But wow, the rest of the material wrapped in that blog post ... stereotypes
based on a couple of anecdotes, tarring an entire continent as a single
monoculture, and inflammatory text such as 'Her cowardly behavior is the
eventual result ...' says to me that this post was more about about someone's
lack of understanding of culture (and dare I say attempt to appear superior)
rather than any 'informative insight'.

Edit: I felt I should explain my objection to this post a bit more. In many
cultures (particularly asian ones), communal harmony is valued more than
individual success. This can often lead to decision by consensus (an extreme
version being the one Rod saw). Is decision by consensus bad for innovation -
quite possibly so (I believe it is myself). Is it cowardly? Absolutely not.
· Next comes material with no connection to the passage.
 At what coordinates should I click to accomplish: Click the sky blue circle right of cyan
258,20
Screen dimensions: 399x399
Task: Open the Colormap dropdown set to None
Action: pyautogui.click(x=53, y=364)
Did it occur because mistakes were stigmatized? Again no - it's simply that
shared decision making is valued for the community harmony. Different
cultures, different values.

Edit 2: One of the tools we used on my course was Country Navigator
(www.countrynavigator.com). You answer a short quiz which gives you your
individual 'cultural' profile and you can then compare how closely you match
other country culture profiles. It compares things like risk-taking/avoiding,
do you relate as an individual or group etc. It was quite an interesting tool
especially comparing how different countries related to me.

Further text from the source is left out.